Les jeunes s’investissent dans le travail associatif

Le travail associatif est profondément ancré dans la société marocaine. Dans le temps, les Marocains, notamment dans le milieu rural, ont l’habitude de travailler ensemble sous forme de «Twiza» pour réaliser certaines tâches qui nécessitent l’association d’efforts, de savoir-faire et de temps. C’est d’ailleurs ce qui a facilité l’adoption de plusieurs projets à caractère associatifs ou coopératifs.
Aujourd’hui, le tissu associatif se renforce de plus en plus avec l’implication des jeunes qui se sont investis dans le travail à caractère social. L’exemple des élèves des terminales et première S.T.T du Lycée Lyautey (Beaulieu), qui se mobilisent pour l’action sociale, est significatif. Lundi 24 juin 2002, s’est déroulée, à la résidence du consul général de France à Casablanca, Hervé Besancenot, une réception organisée en l’honneur de ces élèves pour les remercier de l’action sociale exemplaire qu’ils ont menée au profit de l’Association Les bonnes oeuvres du coeur.

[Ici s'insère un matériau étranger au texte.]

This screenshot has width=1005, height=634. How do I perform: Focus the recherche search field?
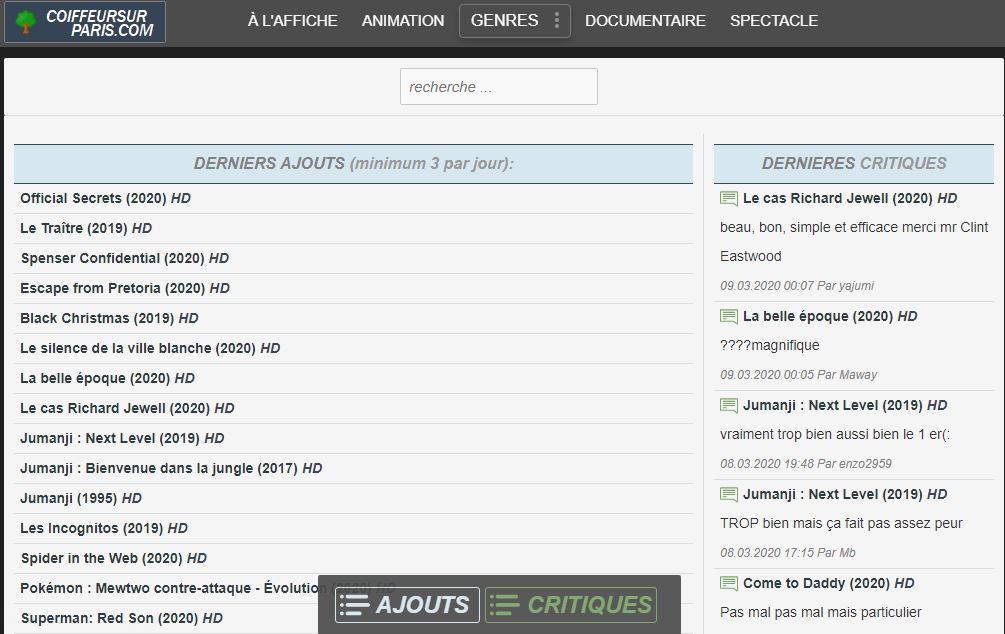tap(498, 87)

En effet, un groupe de neuf jeunes, filles et garçons, avec le soutien de leurs professeurs, ont imaginé, organisé et réalisé une vente de charité au profit de l’association en question. Ils ont su convaincre sponsors et visiteurs en organisant durant deux jours une brocante-exposition avec animation à Beaulieu. Les résultats de cette manifestation se sont révélés être à la hauteur des efforts déployés. Ainsi, ces élèves ont pu, grâce à cette action exemplaire, remettre un chèque de 150.000 dirhams aux responsables de l’Association Les bonnes oeuvres du coeur.

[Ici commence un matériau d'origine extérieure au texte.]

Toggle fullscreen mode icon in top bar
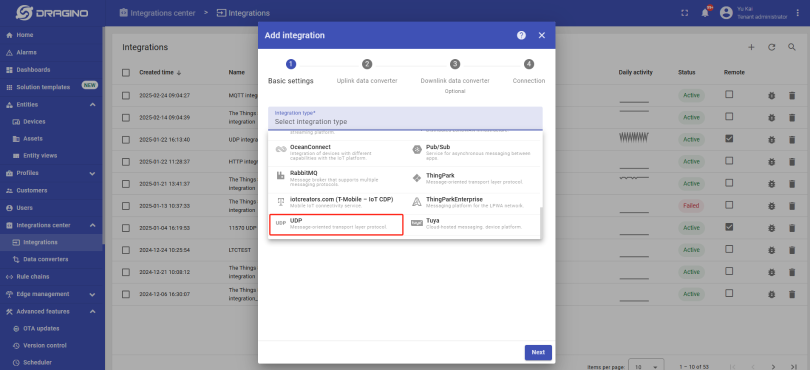The image size is (810, 370). point(684,13)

La section Maroc de l’Association de l’ordre national du mérite français a tenu à honorer l’action de ces jeunes élèves et chacun d’entre eux à reçu le Prix du civisme de la jeunesse. Il faut dire qu’à l’heure où certains s’interrogent sur une possible démotivation de la jeunesse du travail associatif, voilà un bel exemple de démarche citoyenne entreprise par des jeunes de tous les horizons unis par un idéal commun, celui de servir et de rendre service aux autres.

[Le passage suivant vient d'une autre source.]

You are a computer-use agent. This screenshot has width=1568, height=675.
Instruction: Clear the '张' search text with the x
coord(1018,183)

Si l’entreprise a pour projet le profit, force est de dire que l’association trouve son profit dans son projet. Aujourd’hui, fort heureusement, on reconnaît à nouveau qu’un projet associatif a nécessairement besoin de reconnaissance pour le fait même de son existence. La tâche n’est pas toujours facile. Tous les bénévoles, tous les volontaires, tous les professionnels des associations savent combien il est difficile de faire reconnaître le travail associatif dans sa totalité et singulièrement dans sa partie la plus immergée, à savoir son « âme ».